Huge caveat: If your're doing this for corporate email, and if your company uses certain types of spam filtering, like, for example Proofpoint, the first three IP address identification methods might not work. My work, for example, uses Proofpoint, with servers in the domain name pphosted.com. In that case, to find the sending IP address, I can't trust the SPF results headers, and there's no Originating-IP header to reference. So, I need to look for that lowest (or second lowest) received header that says that server XXX at IP address YYY handed the mail off to Proofpoint's servers at pphosted.com. This is important -- if you get this bit wrong, you'll end up reporting spam to the wrong place. So look "beyond" what server handed the mail off to the ISP and look for what server handed it off to your spam filter's server. (I know, I know. This is a very brief explanation for a complex issue, and I apologize for that. But we've got to start somewhere.) If you're not sure if your company uses a spam filtering service in this way, you might want to ask your IT people for guidance. And know that this is almost never the case for non-corporate mail. If you're looking to report spam for mail you you received in your personal Gmail, or Outlook.com or Yahoo Mail account, you won't run into this issue.

Now that you know the sending IP address, here's what you can do with that information.
  • You could plug in the IP address on my DNS tools website and click on the "Did you receive spam from XXX?" abuse.net link. If the abuse.net website suggests an address to send to, that's where you'd email a spam report to. (Don't report spam to pphosted.com; that's the Proofpoint spam filter, not a spam source. If the IP address you're checking has a hostname that ends in pphosted.com, you're probably not looking at the right IP address.)
  • You could look up the IP address ownership info using the right Regional Internet Registry. This ownership info likely contains a company name and likely even contains a spam (abuse) reporting address. There are five RIRs (APNIC for Asia-Pacific, ARIN for North America, RIPE NCC for Europe, LACNIC for Latin America/Caribbean, and AFRINIC for Africa). My DNS tool can usually figure out which RIR is the right one and will give you a link to "query" the IP address in the appropriate registry. Click through, look at the contact info, see if there's an "abuse" contact, and then you can email your spam report to that address. 

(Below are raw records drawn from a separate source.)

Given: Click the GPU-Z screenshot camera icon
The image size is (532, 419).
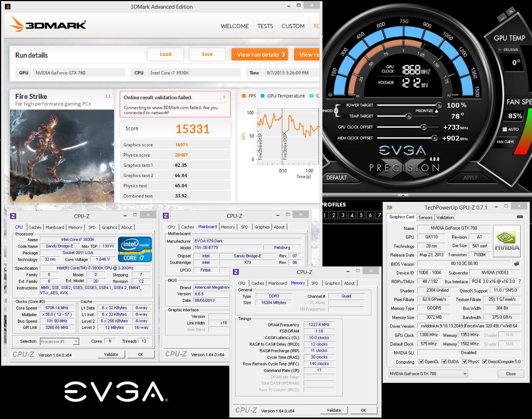Looking at the screenshot, I should [520, 217].
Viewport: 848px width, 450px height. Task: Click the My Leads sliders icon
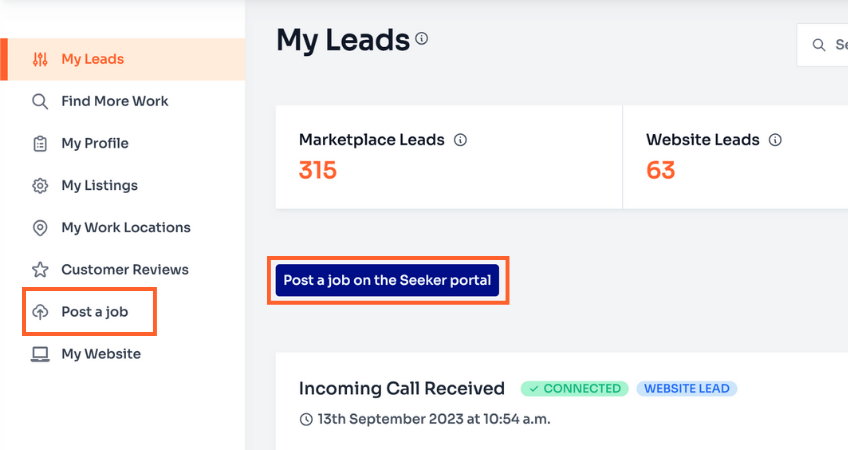pyautogui.click(x=40, y=59)

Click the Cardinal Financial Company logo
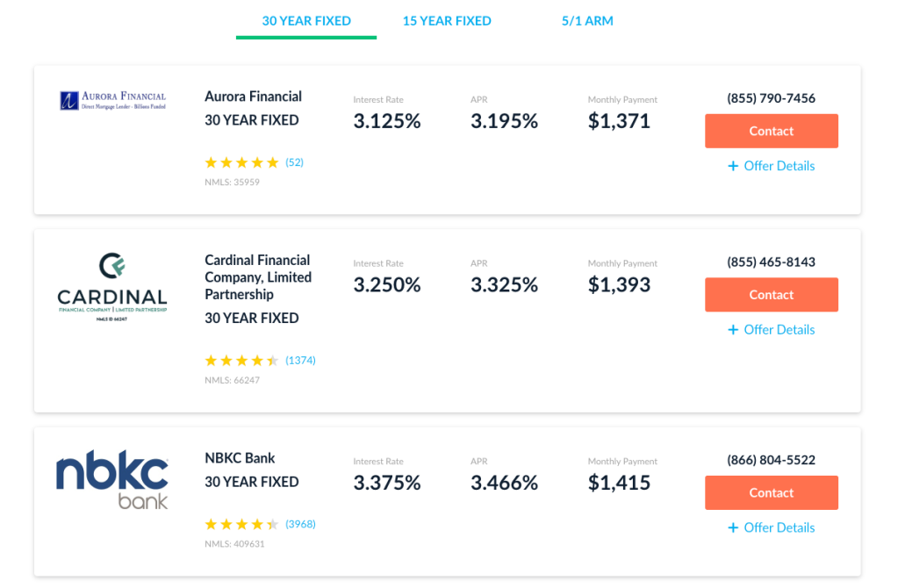coord(111,287)
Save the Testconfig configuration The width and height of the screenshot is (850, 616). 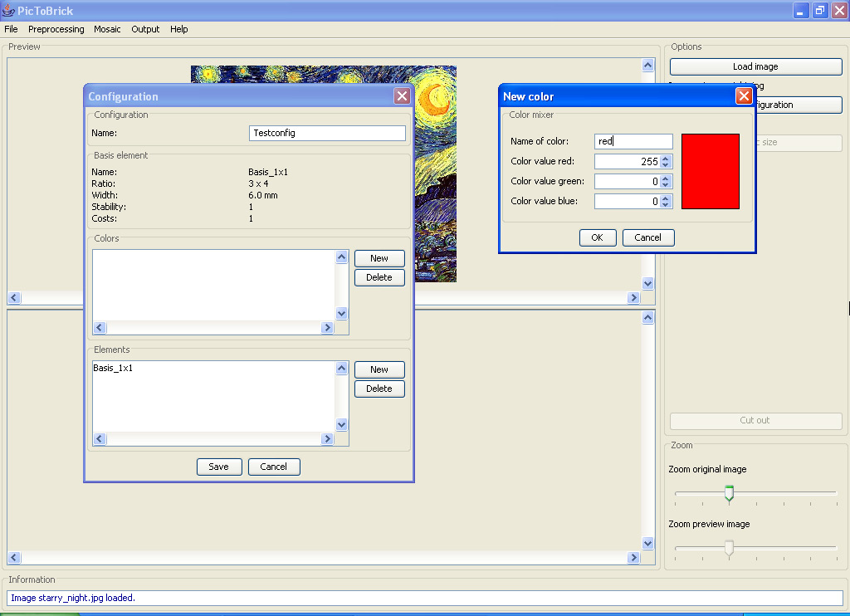pyautogui.click(x=218, y=467)
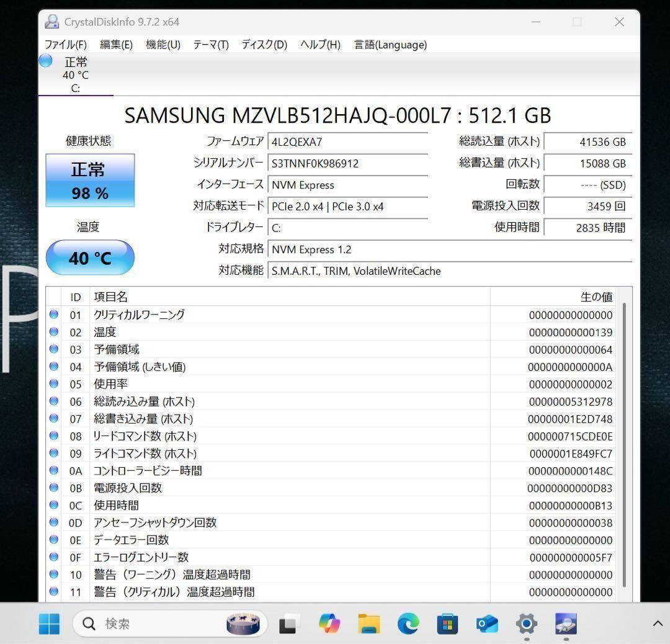670x644 pixels.
Task: Click the 生の値 column header
Action: coord(596,297)
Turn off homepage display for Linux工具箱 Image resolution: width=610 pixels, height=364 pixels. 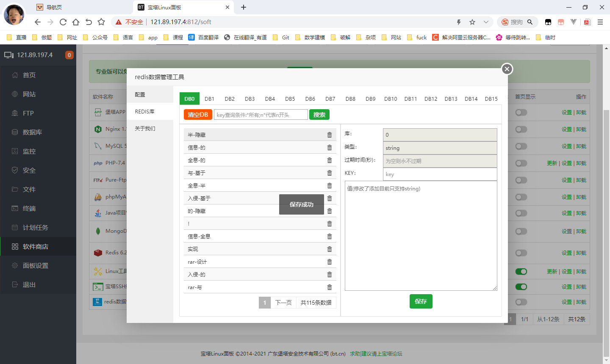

  • You could go look up the Sender Score of the IP address and if that score is low, you're probably not the only person receiving spam from that IP address.
  • If you run a spam filter or blocking list, you could add this IP address to that list, if you want to reject future mail from this server, on the theory that where one spam came, more are likely to follow.
And that's where I'll wrap it up today. This might seem a bit incomplete, but I'm working through different sub-topics here with a goal of leading to a single, linked guide to all of these different steps involved with tracing email messages and sending spam complaints. Stay tuned for more and thanks for reading!


  1. Just shared this article with my org. Will be so helpful for the support team. LOVE YOUR BLOG!